Alcohol is a depressant which means it slows down the brain’s functions and can act as a sedative while the caffeine in energy drinks is a stimulant. If you mix the two, you will feel the stimulant effects of the caffeine more strongly, masking the interference caused by alcohol to reaction time, memory and other processes in the brain.

Gilbert Bakke confesses to have dabbled in the practice. “One evening I was drinking with my friends and they started doing shots of whiskey laced with an energy drinks. We drank from about 10pm to midday of the following day. I do not remember most of the things we did but I know we were asked to leave because the bar attendants wanted to go and rest. I went home but failed to sleep until 10pm. When I woke up, my body was shaking, I was weak that I ended up in hospital on a drip owing to severe dehydration,” Bakke shares.

Drink water: Staying hydrated helps keep your body running. Drink a glass of water when you wake up, with meals, and before, during, and after workouts.

Eat protein and carbohydrates: Carbohydrates provide your muscles with energy, while proteins help build them. Try chocolate milk, fruits, a boiled egg, or a peanut butter and banana smoothie.

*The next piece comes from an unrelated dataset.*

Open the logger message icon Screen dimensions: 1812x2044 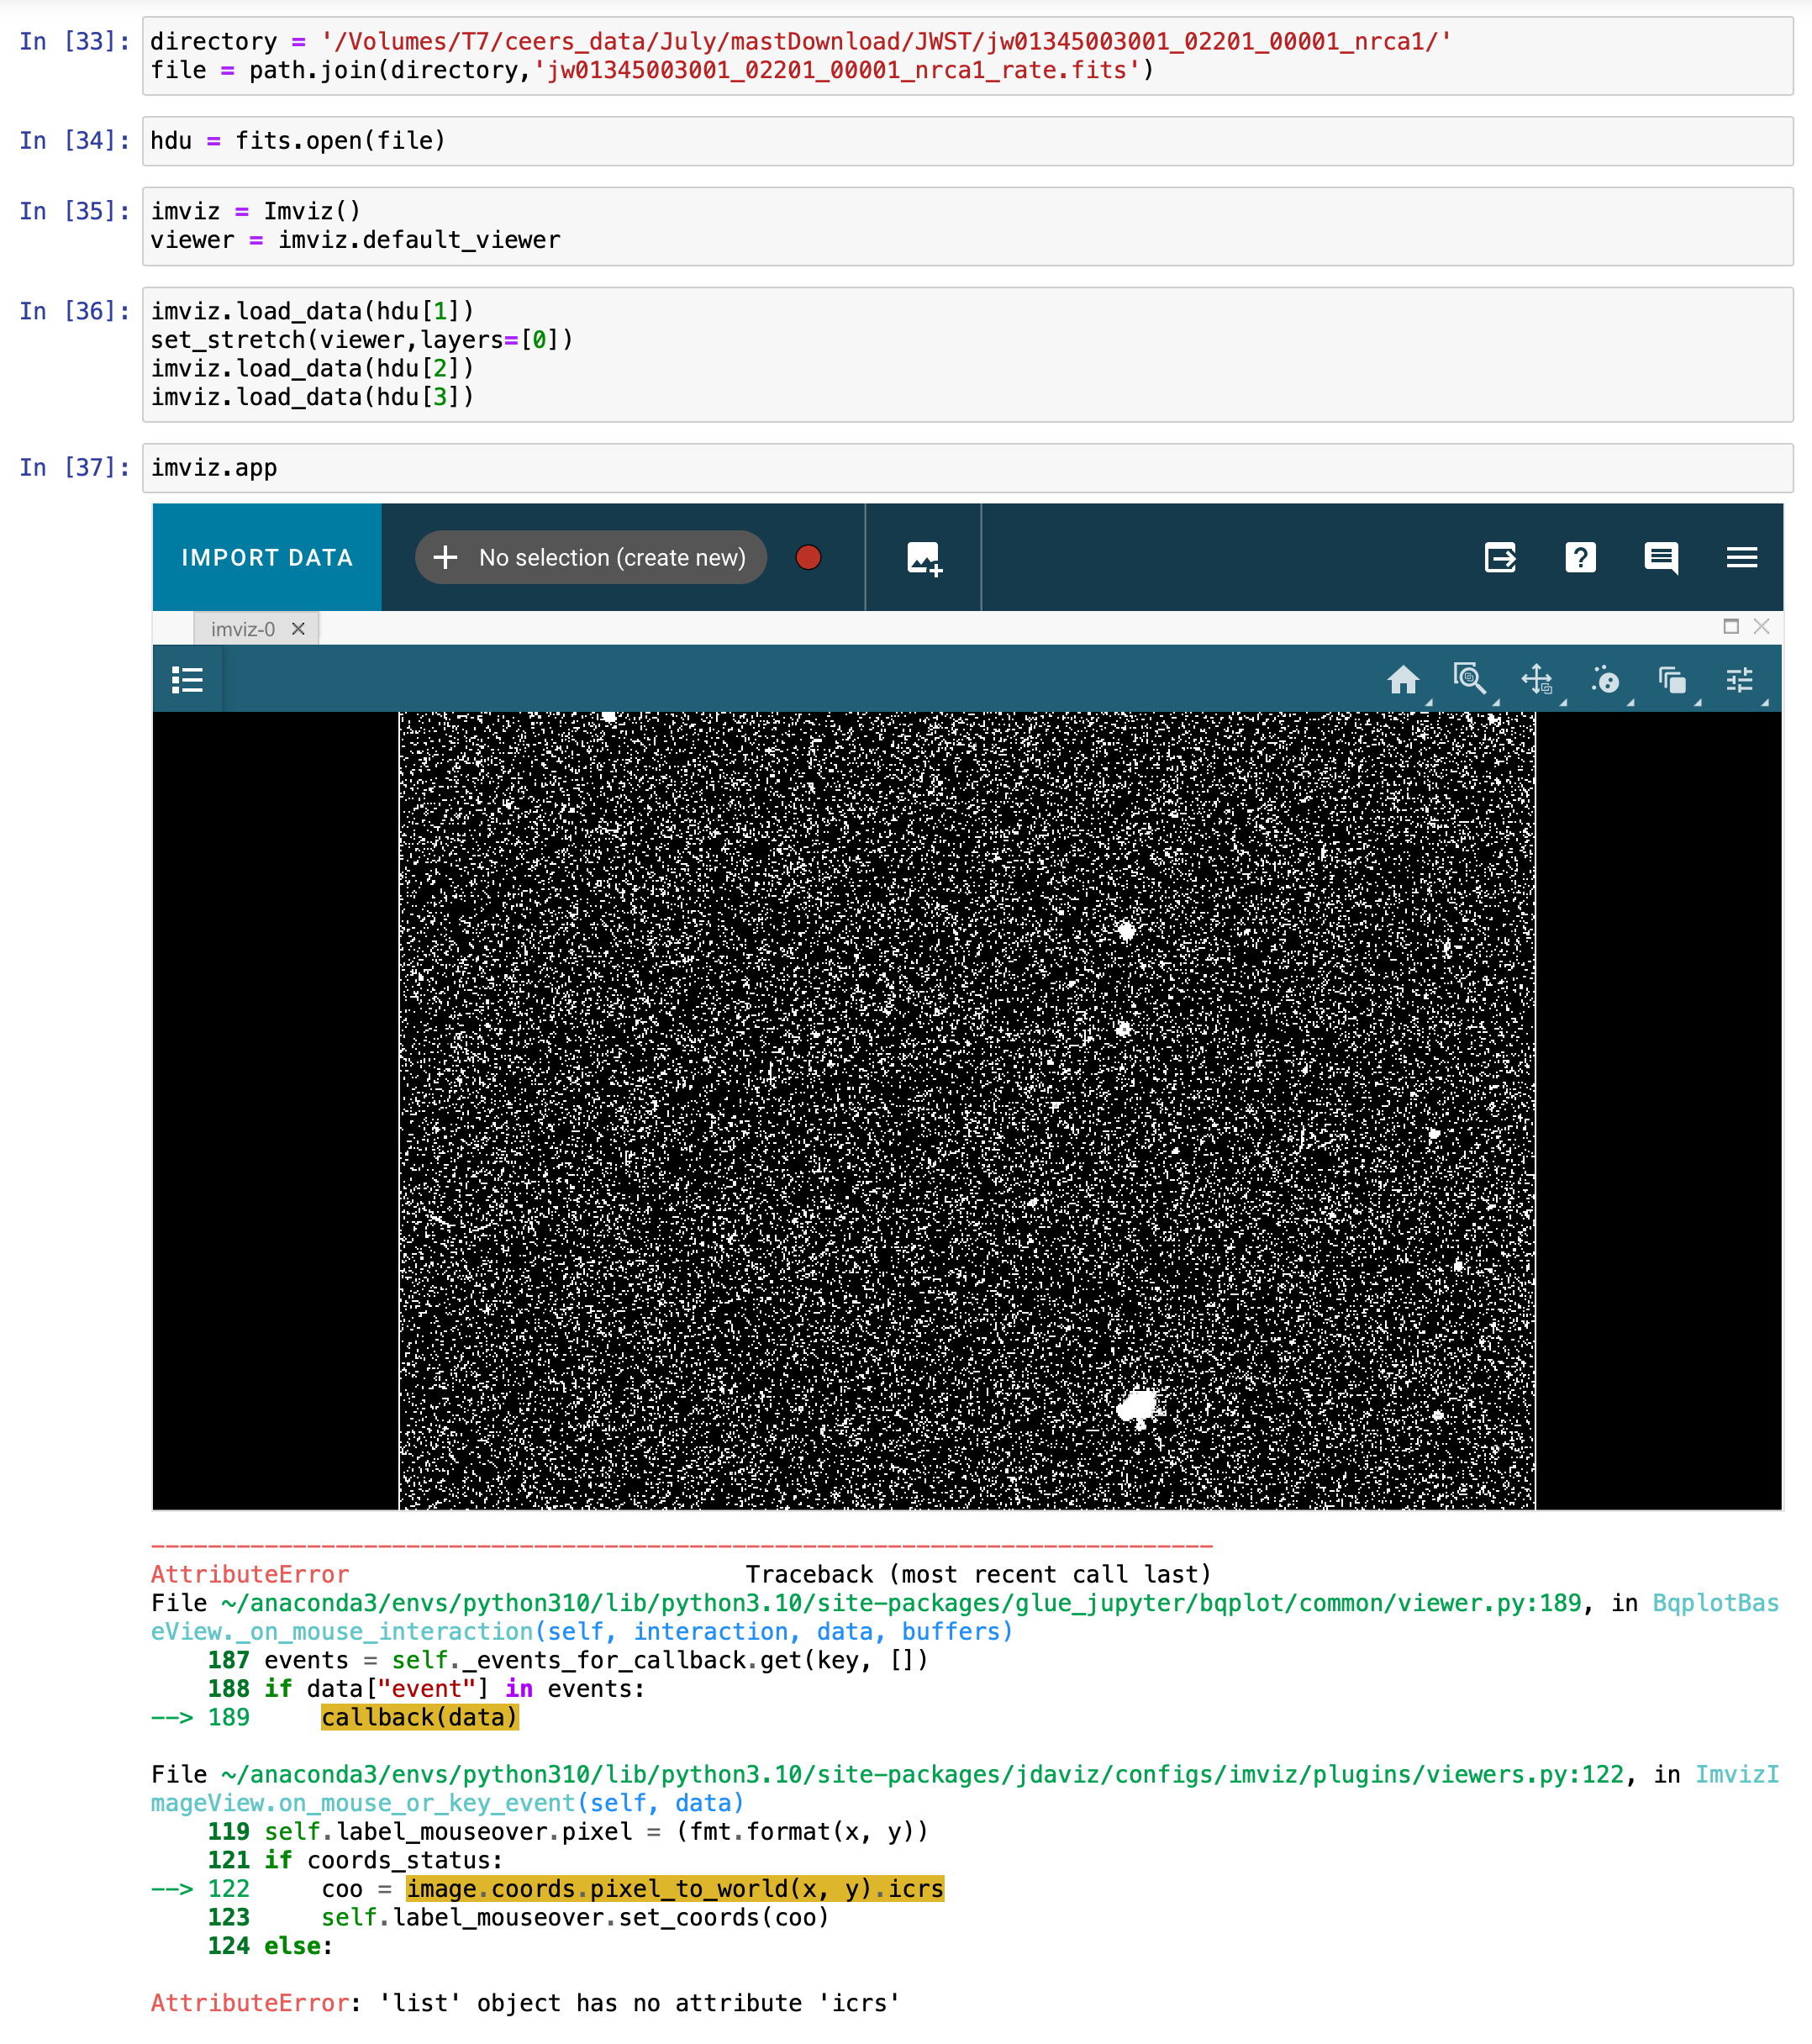point(1661,558)
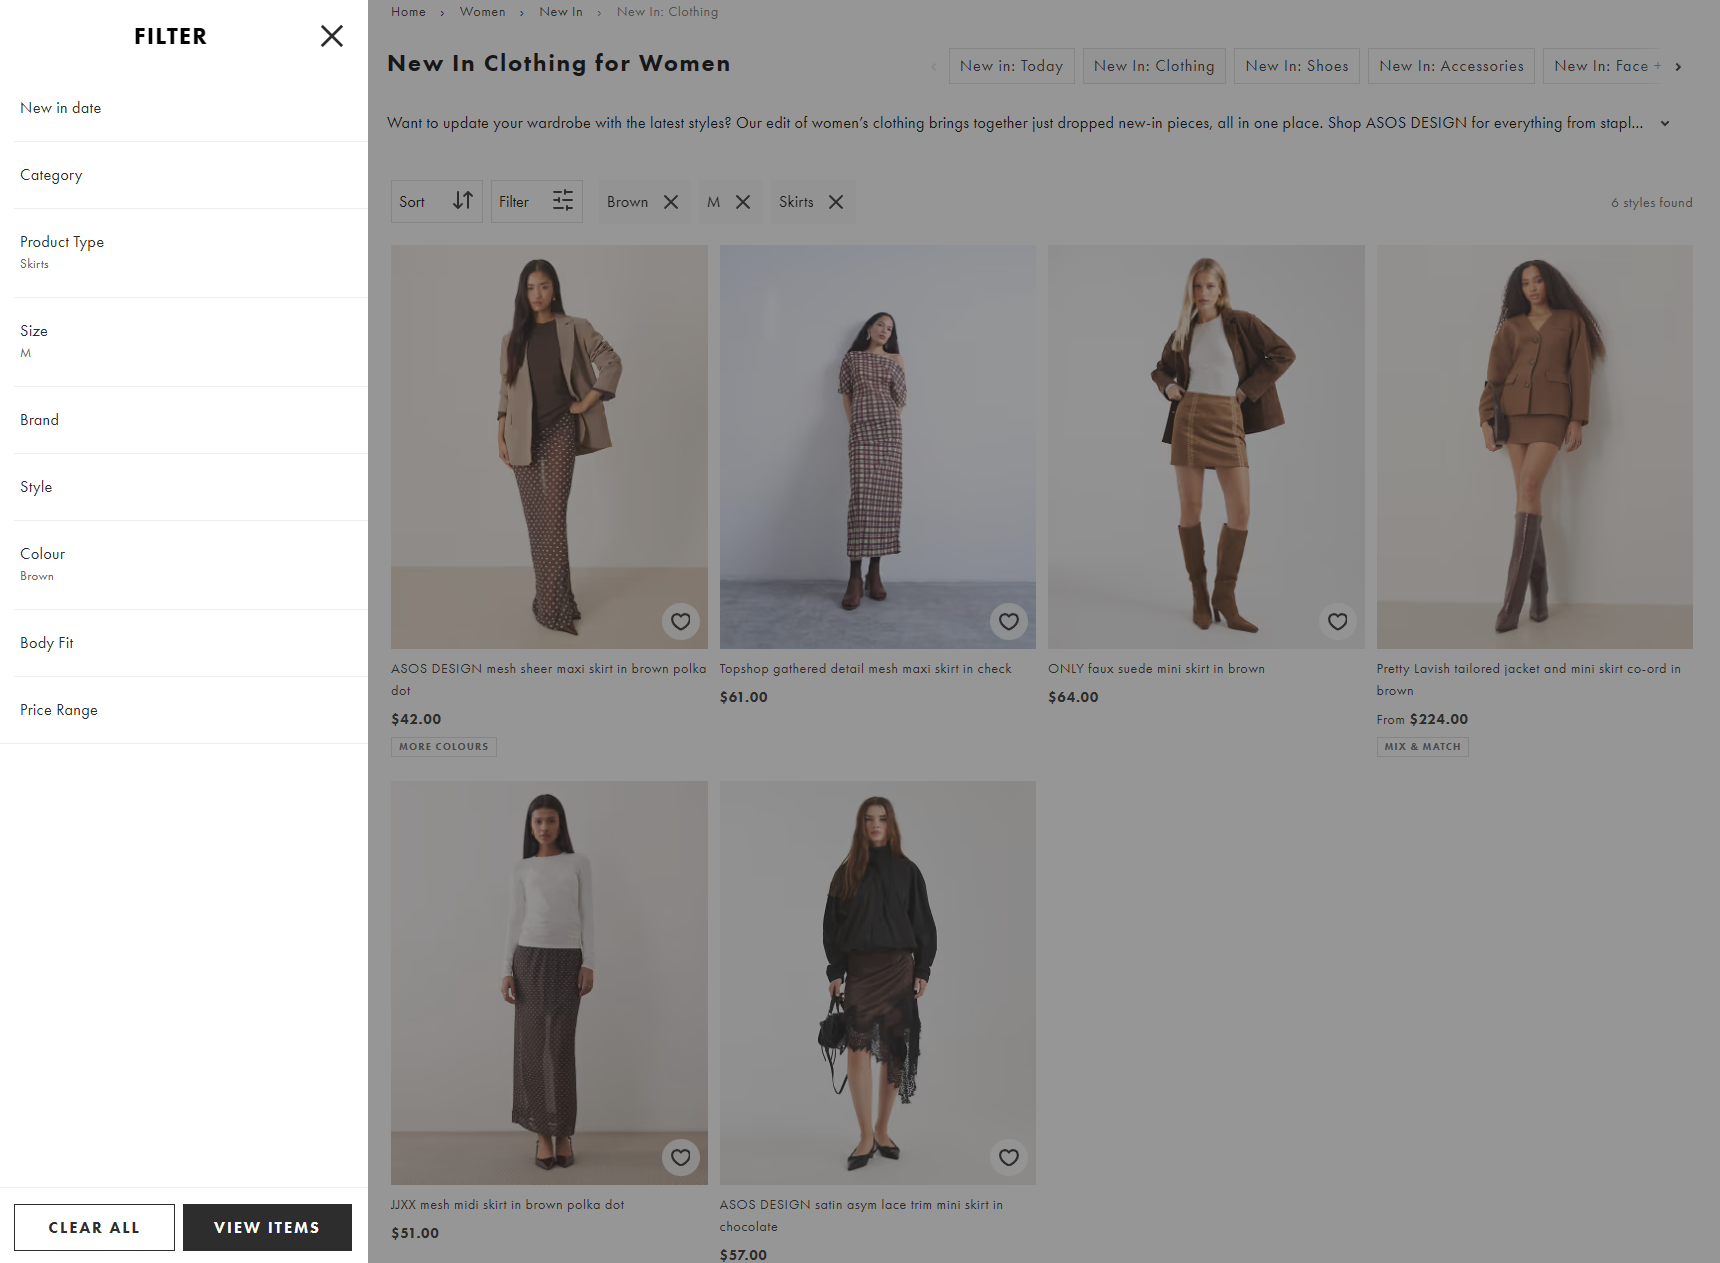The width and height of the screenshot is (1720, 1263).
Task: Remove the Skirts filter chip
Action: (837, 201)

Take vitamins: Naturally occurring vitamins and minerals, such as magnesium, help your body produce energy. Vitamin or mineral deficiency may cause fatigue. If you feel like you always need an energy boost, talk to your doctor about having a nutritional assessment or adding a vitamin supplement to your diet. You can also add more vitamin and mineral-rich foods to your diet, such as fresh fruits, vegetables, and nuts.